Colonial Algeria and the Politics of Citizenship
Author | : Avner Ofrath |
Publsiher | : Bloomsbury Publishing |
Total Pages | : 209 |
Release | : 2023-01-26 |
Genre | : History |
ISBN | : 9781350260047 |
Download Colonial Algeria and the Politics of Citizenship Book in PDF, Epub and Kindle
This book explores citizenship politics in colonial Algeria, which became a key battlefield for struggles over participation of the body politic and the reach of universal promise in 1789. In examining these struggles, Avner Ofrath shows how colonialism dissolved the political community as a frame of participation and negotiation, first in the colonies and ultimately in the metropole. Revealing the racialization of citizenship from the late 19th century onwards, this book shows how lawmakers under the Third French Republic construed colonial subjugation around rigid ethnic-religious criteria in order to protect settler privileges and exclude Algerian Muslims. Portraying Islam as oppressive and unmodern, the exclusion and othering of Muslims led to a concept of citizenship that was deeply hostile to religious difference. Despite this, Colonial Algeria and the Politics of Citizenship shows how Algeria witnessed some of the most powerful contestations of racialized citizenship seen in a colony. From a successful Jewish campaign for full political rights in the 1860s, to Muslims' demand for reform in the 1930s, Algerians insisted on Maghribi languages, religions and history as indispensable dimensions of political life. Tracing intellectual and political networks throughout the Maghrib, the Mashriq, and across the Mediterranean, Avner Ofrath weaves Algeria into a global history of citizenship in the age of empire.
Globalizing Race
Author | : Dorian Bell |
Publsiher | : Northwestern University Press |
Total Pages | : 376 |
Release | : 2018-04-15 |
Genre | : Literary Criticism |
ISBN | : 9780810136908 |
Download Globalizing Race Book in PDF, Epub and Kindle
Globalizing Race explores how intersections between French antisemitism and imperialism shaped the development of European racial thought. Ranging from the African misadventures of the antisemitic Marquis de Morès to the Parisian novels and newspapers of late nineteenth-century professional antisemites, Dorian Bell argues that France’s colonial expansion helped antisemitism take its modern, racializing form—and that, conversely, antisemitism influenced the elaboration of the imperial project itself. Globalizing Race radiates from France to place authors like Guy de Maupassant and Émile Zola into sustained relation with thinkers from across the ideological spectrum, including Hannah Arendt, Friedrich Nietzsche, Frantz Fanon, Karl Marx, Max Horkheimer, and Theodor Adorno. Engaging with what has been called the “spatial turn” in social theory, the book offers new tools for thinking about how racisms interact across space and time. Among these is what Bell calls racial scalarity. Race, Bell argues, did not just become globalized when European racism and antisemitism accompanied imperial penetration into the farthest reaches of the world. Rather, race became most thoroughly global as a method for constructing and negotiating the different scales (national, global, etc.) necessary for the development of imperial capitalism. As France, Europe, and the world confront a rising tide of Islamophobia, Globalizing Race also brings into fascinating focus how present-day French responses to Muslim antisemitism hark back to older, problematic modes of representing the European colonial periphery.

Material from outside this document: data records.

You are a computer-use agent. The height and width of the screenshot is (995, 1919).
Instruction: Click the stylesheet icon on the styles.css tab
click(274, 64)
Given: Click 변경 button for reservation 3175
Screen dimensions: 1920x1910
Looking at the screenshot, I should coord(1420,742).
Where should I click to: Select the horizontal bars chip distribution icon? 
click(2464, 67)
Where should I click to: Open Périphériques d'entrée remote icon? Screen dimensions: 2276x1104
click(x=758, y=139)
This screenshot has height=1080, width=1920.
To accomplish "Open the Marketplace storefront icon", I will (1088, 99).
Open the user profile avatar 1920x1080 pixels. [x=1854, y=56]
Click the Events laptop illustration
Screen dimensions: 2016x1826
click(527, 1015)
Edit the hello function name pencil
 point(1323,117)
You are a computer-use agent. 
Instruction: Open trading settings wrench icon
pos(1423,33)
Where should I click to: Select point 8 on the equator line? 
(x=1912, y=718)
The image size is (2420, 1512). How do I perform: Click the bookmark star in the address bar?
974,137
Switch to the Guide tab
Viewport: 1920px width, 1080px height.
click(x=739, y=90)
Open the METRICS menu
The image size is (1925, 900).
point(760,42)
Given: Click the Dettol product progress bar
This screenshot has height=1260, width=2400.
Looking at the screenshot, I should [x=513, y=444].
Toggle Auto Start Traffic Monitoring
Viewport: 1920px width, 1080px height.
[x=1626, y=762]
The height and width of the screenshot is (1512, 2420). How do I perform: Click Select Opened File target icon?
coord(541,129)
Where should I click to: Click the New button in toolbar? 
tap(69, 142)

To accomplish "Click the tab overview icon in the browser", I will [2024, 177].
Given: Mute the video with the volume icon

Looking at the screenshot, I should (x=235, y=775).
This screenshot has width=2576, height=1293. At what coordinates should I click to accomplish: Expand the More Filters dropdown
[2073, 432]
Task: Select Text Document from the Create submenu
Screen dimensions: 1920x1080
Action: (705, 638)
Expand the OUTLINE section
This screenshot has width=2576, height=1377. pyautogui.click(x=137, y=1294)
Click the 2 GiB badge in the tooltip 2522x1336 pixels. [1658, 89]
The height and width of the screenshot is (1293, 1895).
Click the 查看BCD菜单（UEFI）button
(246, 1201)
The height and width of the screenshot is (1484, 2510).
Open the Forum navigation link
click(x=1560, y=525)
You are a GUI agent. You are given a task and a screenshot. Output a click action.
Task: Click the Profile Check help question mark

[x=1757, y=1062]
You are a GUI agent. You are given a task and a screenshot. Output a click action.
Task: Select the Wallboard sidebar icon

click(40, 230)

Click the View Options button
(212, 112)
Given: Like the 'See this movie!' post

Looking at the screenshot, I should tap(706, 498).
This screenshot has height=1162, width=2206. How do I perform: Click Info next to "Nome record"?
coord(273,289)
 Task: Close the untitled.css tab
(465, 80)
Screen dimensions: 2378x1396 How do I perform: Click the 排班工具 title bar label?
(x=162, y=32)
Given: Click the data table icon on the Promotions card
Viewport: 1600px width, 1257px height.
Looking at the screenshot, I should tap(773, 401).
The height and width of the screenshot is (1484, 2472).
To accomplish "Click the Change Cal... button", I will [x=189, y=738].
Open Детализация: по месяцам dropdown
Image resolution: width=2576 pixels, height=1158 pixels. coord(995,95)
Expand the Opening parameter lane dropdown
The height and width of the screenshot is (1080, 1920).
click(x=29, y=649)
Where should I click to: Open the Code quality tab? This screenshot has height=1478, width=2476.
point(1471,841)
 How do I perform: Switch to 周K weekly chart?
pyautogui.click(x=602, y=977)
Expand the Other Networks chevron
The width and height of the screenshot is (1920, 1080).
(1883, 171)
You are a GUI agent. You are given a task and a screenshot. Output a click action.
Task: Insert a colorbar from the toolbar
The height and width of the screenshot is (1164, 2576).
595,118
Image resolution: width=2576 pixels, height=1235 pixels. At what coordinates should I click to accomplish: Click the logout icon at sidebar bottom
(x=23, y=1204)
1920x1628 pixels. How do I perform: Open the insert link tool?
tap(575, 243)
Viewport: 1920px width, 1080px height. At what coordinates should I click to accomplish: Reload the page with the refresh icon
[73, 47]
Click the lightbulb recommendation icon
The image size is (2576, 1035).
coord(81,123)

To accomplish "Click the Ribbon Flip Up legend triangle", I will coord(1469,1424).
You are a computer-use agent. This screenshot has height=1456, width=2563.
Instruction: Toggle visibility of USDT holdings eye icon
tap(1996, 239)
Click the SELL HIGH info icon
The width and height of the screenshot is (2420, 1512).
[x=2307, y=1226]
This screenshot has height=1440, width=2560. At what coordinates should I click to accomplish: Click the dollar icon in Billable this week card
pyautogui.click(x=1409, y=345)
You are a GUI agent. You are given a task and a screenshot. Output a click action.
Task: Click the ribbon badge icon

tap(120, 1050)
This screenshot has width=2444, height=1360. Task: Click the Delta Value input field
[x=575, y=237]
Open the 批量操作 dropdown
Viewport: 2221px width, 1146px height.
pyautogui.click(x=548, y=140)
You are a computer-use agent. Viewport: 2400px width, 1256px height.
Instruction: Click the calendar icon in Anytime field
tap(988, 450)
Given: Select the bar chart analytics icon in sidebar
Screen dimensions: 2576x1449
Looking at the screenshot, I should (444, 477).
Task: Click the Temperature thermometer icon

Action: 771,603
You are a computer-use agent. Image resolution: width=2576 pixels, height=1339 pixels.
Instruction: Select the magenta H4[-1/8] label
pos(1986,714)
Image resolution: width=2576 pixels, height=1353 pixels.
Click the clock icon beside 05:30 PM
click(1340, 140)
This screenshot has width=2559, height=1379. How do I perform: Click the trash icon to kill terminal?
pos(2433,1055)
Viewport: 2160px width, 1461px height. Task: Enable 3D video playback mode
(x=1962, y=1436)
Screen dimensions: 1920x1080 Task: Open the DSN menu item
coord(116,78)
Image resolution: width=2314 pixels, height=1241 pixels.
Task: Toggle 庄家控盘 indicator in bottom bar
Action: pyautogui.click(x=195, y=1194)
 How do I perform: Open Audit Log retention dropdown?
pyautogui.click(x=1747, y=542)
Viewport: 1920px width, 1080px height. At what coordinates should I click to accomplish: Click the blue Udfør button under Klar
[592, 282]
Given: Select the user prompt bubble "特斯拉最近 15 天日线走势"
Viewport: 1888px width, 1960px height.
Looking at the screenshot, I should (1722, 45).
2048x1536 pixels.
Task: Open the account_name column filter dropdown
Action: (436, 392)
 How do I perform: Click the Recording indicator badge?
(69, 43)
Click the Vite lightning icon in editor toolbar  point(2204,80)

Citizenship and Antisemitism in French Colonial Algeria 1870 1962
Author | : Sophie B. Roberts |
Publsiher | : Cambridge University Press |
Total Pages | : 395 |
Release | : 2017-12-28 |
Genre | : History |
ISBN | : 9781107188150 |
Download Citizenship and Antisemitism in French Colonial Algeria 1870 1962 Book in PDF, Epub and Kindle
Examines the relationship between antisemitism and the practices of citizenship in a colonial context, focusing on experiences of Algerian Jews.